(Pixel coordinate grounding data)
Start of Block

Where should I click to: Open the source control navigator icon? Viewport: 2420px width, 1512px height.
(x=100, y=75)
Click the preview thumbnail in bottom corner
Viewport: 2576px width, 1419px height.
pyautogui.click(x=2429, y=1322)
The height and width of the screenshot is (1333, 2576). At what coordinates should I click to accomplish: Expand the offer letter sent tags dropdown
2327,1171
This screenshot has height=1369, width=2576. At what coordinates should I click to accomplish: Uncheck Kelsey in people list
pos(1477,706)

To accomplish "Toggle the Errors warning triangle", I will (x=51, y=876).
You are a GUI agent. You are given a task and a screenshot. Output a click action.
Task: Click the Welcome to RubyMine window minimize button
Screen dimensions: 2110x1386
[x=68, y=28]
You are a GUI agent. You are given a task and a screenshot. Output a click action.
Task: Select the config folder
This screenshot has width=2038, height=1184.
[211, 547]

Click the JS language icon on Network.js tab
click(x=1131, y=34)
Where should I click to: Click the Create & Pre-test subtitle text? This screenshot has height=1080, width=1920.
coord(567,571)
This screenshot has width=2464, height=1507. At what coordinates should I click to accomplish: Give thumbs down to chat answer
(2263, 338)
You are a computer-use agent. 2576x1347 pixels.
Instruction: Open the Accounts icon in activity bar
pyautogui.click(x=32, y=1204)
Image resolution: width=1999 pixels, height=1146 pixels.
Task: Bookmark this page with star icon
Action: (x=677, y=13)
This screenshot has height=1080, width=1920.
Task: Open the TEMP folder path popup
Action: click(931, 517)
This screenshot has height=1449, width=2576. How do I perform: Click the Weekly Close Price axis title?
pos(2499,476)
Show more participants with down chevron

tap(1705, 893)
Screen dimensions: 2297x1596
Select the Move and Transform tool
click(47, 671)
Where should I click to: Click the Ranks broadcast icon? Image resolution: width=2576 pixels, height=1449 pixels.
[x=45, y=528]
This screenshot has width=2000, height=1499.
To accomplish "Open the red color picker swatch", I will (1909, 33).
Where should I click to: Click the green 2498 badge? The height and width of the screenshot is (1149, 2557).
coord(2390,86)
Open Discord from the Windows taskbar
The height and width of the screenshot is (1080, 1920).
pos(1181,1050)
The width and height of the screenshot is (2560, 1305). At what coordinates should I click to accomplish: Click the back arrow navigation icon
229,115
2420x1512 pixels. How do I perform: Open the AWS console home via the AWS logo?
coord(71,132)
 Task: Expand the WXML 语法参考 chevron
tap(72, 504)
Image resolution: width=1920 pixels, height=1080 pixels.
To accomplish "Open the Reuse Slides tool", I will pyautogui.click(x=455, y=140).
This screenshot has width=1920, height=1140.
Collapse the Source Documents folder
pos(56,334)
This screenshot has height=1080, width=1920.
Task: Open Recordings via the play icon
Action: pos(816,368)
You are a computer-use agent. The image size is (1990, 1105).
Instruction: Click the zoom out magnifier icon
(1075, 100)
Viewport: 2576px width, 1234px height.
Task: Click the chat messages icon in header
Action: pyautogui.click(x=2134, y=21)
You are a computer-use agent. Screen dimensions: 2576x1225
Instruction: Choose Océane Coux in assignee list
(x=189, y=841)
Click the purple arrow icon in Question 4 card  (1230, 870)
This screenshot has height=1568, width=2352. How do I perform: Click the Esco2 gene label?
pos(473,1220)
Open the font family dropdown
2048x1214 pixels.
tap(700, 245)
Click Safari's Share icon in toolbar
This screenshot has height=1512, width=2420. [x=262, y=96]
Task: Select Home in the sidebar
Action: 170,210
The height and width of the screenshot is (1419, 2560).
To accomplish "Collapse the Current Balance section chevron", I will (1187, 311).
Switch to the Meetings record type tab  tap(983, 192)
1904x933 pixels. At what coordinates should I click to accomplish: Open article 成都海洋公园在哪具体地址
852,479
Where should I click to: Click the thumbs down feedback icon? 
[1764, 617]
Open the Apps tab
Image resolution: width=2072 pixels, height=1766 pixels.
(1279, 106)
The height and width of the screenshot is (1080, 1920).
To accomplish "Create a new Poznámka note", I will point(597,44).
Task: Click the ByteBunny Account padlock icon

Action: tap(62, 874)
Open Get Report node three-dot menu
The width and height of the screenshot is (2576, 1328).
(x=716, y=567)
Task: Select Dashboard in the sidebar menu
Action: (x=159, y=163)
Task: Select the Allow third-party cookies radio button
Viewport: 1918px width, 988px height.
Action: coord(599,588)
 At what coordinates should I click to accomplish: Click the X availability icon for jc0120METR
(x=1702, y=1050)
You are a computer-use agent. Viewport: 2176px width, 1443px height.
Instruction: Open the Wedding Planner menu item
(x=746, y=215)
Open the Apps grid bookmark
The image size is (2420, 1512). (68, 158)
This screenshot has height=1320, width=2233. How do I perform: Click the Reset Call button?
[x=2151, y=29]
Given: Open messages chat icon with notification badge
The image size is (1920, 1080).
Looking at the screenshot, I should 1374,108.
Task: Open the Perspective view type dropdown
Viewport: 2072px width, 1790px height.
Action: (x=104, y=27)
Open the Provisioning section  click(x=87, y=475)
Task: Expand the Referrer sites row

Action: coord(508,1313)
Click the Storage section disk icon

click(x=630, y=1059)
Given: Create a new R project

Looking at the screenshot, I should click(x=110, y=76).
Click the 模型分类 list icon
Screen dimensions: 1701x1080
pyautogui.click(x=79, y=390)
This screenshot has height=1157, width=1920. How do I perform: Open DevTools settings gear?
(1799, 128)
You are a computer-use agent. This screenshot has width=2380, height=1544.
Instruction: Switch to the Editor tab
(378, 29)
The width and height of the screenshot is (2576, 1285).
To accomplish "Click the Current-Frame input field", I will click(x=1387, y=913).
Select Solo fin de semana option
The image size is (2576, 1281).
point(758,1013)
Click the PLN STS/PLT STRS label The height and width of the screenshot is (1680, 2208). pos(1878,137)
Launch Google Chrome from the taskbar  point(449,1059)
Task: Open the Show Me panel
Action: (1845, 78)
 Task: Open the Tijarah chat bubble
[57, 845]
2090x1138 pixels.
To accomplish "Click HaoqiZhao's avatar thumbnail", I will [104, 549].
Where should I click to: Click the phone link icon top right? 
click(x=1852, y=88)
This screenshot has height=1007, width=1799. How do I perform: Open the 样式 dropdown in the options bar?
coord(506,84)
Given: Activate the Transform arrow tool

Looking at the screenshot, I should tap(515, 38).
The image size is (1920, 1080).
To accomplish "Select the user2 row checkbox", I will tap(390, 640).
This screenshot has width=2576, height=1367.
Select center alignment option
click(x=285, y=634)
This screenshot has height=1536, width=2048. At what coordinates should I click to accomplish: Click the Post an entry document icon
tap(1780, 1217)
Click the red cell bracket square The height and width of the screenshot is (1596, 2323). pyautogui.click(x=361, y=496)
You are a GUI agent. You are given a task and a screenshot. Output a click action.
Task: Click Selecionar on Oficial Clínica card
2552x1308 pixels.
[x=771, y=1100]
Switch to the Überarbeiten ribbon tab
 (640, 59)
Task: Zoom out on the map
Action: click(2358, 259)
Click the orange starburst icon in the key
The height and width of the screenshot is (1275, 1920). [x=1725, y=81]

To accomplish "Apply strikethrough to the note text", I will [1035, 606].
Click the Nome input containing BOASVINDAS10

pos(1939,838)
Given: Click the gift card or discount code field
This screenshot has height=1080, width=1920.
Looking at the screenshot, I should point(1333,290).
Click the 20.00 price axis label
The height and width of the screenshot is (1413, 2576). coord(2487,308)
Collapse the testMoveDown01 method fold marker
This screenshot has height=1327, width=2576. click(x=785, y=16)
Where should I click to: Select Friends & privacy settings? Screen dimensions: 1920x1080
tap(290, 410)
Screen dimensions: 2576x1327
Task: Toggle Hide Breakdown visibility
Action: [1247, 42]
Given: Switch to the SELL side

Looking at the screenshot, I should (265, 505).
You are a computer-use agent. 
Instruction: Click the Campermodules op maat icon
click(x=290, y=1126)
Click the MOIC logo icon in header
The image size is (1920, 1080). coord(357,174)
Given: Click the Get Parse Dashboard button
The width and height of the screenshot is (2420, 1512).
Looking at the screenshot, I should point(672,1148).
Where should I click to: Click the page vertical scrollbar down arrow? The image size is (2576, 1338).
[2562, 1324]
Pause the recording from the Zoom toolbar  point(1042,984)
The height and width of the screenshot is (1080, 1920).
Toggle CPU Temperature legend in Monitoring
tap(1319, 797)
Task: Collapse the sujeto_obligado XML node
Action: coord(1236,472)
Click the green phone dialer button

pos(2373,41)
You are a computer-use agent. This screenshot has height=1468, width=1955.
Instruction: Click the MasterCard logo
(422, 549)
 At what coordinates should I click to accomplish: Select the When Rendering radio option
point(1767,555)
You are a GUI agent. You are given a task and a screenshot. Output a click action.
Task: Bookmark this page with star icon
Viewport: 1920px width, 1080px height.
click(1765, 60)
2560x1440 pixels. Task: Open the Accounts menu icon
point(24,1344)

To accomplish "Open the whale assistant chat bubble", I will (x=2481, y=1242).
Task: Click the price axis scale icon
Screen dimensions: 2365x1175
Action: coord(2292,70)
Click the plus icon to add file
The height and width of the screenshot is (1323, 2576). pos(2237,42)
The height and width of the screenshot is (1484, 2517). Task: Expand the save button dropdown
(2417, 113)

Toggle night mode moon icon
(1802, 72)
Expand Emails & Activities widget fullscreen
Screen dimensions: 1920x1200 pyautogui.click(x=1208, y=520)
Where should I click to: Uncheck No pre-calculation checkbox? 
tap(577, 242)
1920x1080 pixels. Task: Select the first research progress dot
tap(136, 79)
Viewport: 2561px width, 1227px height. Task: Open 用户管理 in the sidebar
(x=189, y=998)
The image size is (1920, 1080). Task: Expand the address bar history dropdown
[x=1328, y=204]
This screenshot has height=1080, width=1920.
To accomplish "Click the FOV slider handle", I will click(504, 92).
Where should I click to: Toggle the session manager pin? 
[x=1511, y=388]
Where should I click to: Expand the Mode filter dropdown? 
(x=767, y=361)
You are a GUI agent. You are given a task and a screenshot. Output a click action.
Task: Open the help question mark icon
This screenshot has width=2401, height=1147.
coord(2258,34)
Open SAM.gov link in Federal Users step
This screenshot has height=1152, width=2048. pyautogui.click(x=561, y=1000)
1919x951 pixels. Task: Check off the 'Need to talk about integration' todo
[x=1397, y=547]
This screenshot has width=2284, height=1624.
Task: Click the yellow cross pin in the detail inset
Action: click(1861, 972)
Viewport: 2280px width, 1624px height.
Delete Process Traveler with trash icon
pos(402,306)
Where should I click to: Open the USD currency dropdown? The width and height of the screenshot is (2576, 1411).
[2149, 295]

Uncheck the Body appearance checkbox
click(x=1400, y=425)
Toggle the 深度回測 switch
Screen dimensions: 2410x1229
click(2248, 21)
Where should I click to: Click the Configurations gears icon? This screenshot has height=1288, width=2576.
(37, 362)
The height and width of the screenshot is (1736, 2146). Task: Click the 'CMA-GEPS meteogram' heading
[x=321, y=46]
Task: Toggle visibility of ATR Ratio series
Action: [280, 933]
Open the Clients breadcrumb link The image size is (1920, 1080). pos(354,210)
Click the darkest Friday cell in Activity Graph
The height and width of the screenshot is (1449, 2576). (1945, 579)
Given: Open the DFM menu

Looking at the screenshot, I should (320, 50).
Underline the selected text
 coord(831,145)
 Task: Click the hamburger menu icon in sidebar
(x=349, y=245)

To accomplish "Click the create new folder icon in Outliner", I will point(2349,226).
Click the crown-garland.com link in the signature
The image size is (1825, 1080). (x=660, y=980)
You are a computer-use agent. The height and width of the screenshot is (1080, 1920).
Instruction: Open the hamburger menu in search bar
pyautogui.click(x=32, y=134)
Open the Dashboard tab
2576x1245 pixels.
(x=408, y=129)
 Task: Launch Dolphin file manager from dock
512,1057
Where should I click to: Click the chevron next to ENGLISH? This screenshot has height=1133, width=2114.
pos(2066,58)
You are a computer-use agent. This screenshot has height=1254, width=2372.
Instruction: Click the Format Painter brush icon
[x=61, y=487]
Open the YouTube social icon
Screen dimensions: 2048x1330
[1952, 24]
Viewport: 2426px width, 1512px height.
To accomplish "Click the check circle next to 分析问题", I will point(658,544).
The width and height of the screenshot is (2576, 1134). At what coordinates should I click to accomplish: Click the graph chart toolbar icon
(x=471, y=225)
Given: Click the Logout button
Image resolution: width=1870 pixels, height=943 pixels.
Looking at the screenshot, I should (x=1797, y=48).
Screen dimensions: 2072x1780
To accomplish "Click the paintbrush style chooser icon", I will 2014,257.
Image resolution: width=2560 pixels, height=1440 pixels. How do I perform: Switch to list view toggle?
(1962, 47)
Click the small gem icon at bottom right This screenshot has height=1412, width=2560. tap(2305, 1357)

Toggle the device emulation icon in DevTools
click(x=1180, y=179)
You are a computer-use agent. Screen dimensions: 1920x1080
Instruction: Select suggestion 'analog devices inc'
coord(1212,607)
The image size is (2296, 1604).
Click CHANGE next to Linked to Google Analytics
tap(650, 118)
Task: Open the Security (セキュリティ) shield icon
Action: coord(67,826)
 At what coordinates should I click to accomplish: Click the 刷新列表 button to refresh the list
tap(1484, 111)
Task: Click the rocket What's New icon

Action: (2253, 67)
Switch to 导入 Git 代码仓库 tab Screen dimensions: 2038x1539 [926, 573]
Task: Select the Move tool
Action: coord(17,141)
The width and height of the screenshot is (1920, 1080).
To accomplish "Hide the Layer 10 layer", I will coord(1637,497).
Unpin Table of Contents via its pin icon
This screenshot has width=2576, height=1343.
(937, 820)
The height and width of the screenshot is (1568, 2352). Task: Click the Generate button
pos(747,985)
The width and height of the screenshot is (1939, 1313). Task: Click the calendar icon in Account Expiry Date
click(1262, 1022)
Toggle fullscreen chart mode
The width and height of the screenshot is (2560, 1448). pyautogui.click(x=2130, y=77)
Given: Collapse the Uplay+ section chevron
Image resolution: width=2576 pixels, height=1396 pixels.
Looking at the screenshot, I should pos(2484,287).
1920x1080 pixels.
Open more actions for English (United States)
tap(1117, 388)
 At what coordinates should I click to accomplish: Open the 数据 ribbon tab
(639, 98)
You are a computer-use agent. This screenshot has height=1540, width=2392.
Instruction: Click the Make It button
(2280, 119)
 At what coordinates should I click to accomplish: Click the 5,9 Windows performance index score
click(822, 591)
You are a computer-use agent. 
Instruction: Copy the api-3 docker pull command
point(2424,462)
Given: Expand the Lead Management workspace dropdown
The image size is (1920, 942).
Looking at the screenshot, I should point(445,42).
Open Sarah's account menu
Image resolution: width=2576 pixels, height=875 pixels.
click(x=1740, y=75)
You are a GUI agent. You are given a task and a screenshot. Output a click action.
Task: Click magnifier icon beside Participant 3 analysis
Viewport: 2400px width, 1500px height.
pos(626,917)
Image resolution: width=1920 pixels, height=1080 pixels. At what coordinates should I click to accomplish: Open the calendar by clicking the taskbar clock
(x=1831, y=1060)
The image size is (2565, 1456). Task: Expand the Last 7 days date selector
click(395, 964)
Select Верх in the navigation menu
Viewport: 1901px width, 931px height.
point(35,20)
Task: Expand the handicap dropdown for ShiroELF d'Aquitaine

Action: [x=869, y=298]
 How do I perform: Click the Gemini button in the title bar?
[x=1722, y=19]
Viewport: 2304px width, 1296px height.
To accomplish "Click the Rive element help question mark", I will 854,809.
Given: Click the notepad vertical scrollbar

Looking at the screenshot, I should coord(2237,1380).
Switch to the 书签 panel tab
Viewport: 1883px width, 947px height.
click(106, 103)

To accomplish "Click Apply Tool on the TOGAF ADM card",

End of Block

### Your instructions
Write only the number of lines in the entries where the string "type" occurs.

### Response box
2